There would definitely be a huge load on the inner door, just because there is a pressure difference between, but the pressure difference is only 1 bar. Obviously it would cause a lot of stress due to the sudden depressurization, but nothing that the airlock couldn't handle
@@spaceiac In an aircraft, there's "only" a .44 bar difference between a cabin pressurized at 8,000 ft vs. the pressure outside the window at 30,000. Doesn't sound like much, but I wouldn't want to be near it when it blew out. That said, I'm more concerned with the effects of the air mass (which you're within) when that mass volume is ejected at the speed of sound. I think a little CFD analysis is in order.
Hollywood keeps lying to people about how this works😡, I'm so glad you have explained what really happens in a clear and entertaining way, thanks!🚀🪐👨🏻🚀😉
I watched the whole video without seeing the low like numbers, and now seeing them, im sad, more people need to see this. So heres an informational comment specifically here just to boost the algorithm. If you are in said airlock without a suit and you are looking to survive for as long as possible here is what will happen to you, and how to survive the longest. Follow this video to make sure you dont get blasted into oblivion, take a deep breath to oxygenate your blood, and breathe as much of it out before the airlock opens. (Or dont take the deep breath, im not sure if doing that would create even worse problems with nitrogen bubbles) If you held your breath your lungs would have exploded. Air rushes out of you violently on both sides. You pass out within 20 seconds. The last thing you experience is the moisture evaporating off of your eyes and mouth. Along with the excruciating pain of your ruptured eardrums. Your flesh is strong enough to keep you from exploding, but you will expand quite a bit. Nitrogen bubbles wont be much help either. If no one has closed and re pressurized the airlock by this point, hope is becoming lost. Your cells start dying. The popped capillaries in your eyes will blind you and will cause bruising everywhere else. After about a minute or two, you will die as your heart and brain take irreversable damage. Since in space you can only cool via radiation, it will take hours for your skin to cool to background levels and days for your whole body to follow suit. If you are in direct sunlight, your body will become cooked like bacon, as your skin dies, it will be unable to hold you together, making your chest explode. If you are never recollected, you will float around as an exploded, burnt, freeze-dried cookie forever. Heres some extra: eyes won't explode. Nitrogen gas bubbles would only kill you if the airlock very quickly vents the atmosphere. Otherwise, they would just cause serious damage. (I think) I am no expert, and I just learned this from random science videos on youtube. Correct me on anything if im wrong.

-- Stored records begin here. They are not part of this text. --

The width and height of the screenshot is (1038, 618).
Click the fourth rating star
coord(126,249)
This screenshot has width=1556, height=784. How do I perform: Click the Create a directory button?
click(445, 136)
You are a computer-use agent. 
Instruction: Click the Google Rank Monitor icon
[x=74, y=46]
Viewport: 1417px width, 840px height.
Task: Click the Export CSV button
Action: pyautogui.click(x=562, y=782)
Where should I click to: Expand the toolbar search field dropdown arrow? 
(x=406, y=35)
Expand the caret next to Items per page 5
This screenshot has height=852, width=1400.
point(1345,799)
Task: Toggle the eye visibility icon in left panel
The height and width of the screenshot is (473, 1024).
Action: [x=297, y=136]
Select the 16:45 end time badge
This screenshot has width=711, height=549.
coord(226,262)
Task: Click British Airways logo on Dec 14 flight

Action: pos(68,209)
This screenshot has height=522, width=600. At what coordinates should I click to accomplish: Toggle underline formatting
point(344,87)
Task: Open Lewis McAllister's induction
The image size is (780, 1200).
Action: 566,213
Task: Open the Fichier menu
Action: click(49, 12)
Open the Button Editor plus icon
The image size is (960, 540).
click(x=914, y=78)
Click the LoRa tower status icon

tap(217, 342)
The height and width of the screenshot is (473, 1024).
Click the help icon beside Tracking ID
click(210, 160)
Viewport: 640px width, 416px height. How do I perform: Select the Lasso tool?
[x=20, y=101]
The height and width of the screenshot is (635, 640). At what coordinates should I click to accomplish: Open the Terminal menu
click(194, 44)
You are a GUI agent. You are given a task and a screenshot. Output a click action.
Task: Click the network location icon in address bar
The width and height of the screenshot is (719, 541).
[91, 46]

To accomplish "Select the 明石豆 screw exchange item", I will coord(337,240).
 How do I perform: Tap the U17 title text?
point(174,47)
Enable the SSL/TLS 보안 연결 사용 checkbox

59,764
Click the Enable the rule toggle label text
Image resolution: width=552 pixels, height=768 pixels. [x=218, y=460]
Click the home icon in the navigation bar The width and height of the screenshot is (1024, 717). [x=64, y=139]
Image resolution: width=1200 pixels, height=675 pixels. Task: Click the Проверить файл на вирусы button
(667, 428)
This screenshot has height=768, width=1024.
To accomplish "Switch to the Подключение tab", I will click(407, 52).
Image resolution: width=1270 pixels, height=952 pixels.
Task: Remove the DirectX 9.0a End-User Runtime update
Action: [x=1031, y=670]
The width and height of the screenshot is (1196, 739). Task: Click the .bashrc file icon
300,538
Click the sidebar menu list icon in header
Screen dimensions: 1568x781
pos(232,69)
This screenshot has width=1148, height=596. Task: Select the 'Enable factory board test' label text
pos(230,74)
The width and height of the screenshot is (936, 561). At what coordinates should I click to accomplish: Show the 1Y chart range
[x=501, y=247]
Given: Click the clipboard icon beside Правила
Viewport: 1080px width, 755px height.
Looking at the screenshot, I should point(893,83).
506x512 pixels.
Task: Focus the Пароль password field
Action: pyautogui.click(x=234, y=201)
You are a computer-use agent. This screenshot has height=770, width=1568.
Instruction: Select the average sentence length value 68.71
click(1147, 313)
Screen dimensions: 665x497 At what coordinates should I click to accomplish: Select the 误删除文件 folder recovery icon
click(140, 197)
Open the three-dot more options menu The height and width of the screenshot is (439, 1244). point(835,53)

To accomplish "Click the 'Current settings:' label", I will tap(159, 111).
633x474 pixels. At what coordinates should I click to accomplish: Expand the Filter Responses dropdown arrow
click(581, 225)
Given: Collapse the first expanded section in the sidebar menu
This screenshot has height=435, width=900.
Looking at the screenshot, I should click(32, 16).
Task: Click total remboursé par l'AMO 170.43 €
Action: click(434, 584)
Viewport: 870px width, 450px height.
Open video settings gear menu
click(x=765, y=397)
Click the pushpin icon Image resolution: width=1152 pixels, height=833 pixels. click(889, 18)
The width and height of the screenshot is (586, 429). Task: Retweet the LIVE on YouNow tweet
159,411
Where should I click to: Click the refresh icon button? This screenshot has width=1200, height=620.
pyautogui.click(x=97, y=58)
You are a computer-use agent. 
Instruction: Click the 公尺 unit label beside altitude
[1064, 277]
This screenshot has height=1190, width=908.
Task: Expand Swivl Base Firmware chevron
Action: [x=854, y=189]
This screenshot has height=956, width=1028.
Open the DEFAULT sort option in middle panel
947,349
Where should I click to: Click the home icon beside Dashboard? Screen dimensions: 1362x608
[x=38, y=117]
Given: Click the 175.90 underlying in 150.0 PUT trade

Really good question! Curious about that too. Would make sense as there is a really quick drop in pressure, but my guess is that it wouldn't, as cavitation is usually a problem with liquids, but I might be wrong here! Just a guess from my side
As quick explanation for everyone wondering why the air is leaving with a speed of Mach 1. The air temperature is basically the kinetic energy of the molecule, so how fast it can move. So at room temperature, the max speed at which the molecule can move is the speed of sound, Mach 1, as it doesn't have more energy to move faster.